Work instructions – From the data that follows, print exactly the lines starting at the one containing "Image resolution: width=1504" and ending at the one containing "Click the Instagram icon near Let's connect"; include both of them and nothing more.

Data for review –
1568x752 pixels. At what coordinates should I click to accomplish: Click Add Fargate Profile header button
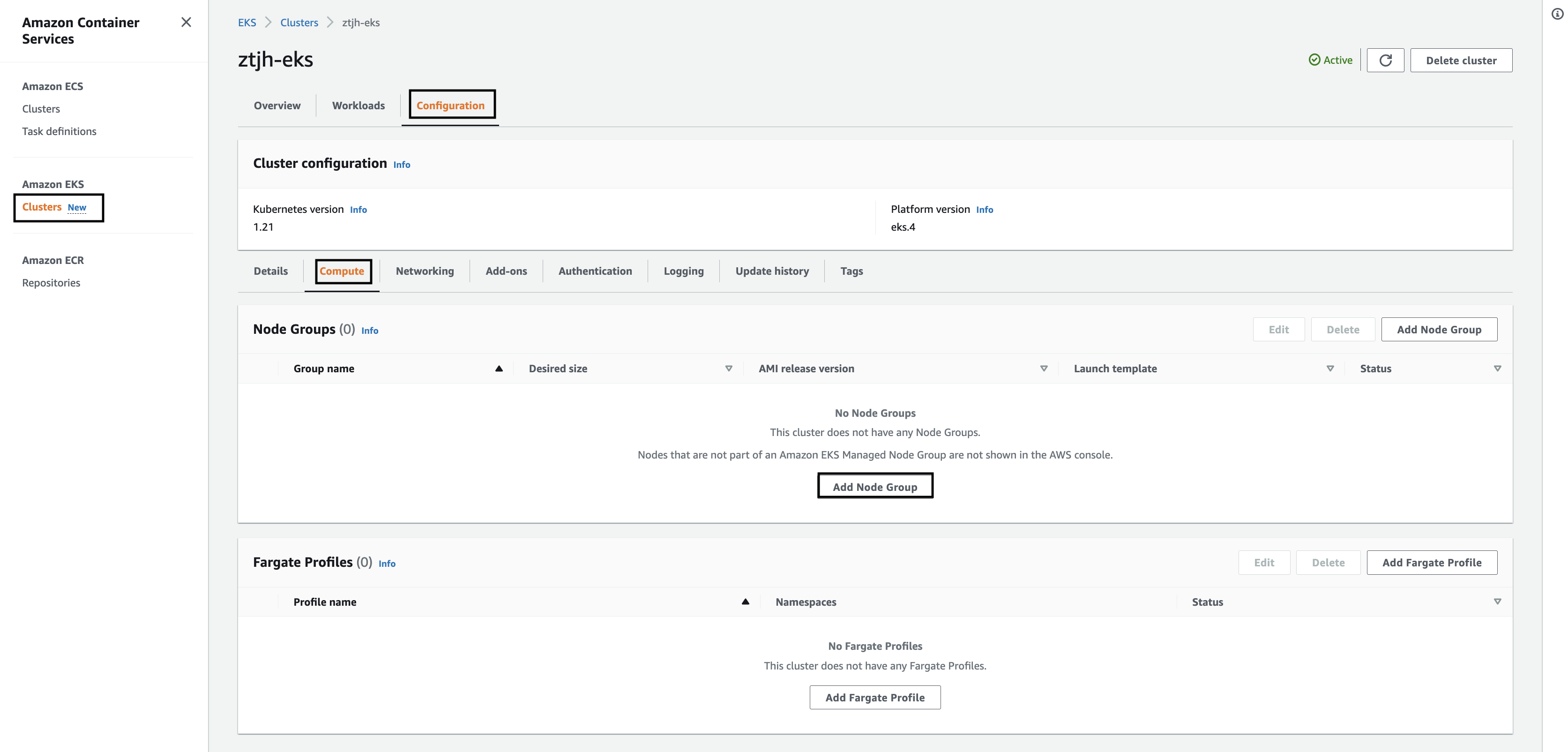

...

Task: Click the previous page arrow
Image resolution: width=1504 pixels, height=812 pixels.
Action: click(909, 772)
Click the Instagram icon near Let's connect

Output for this task –
Image resolution: width=1504 pixels, height=812 pixels.
Action: click(909, 772)
Click the Instagram icon near Let's connect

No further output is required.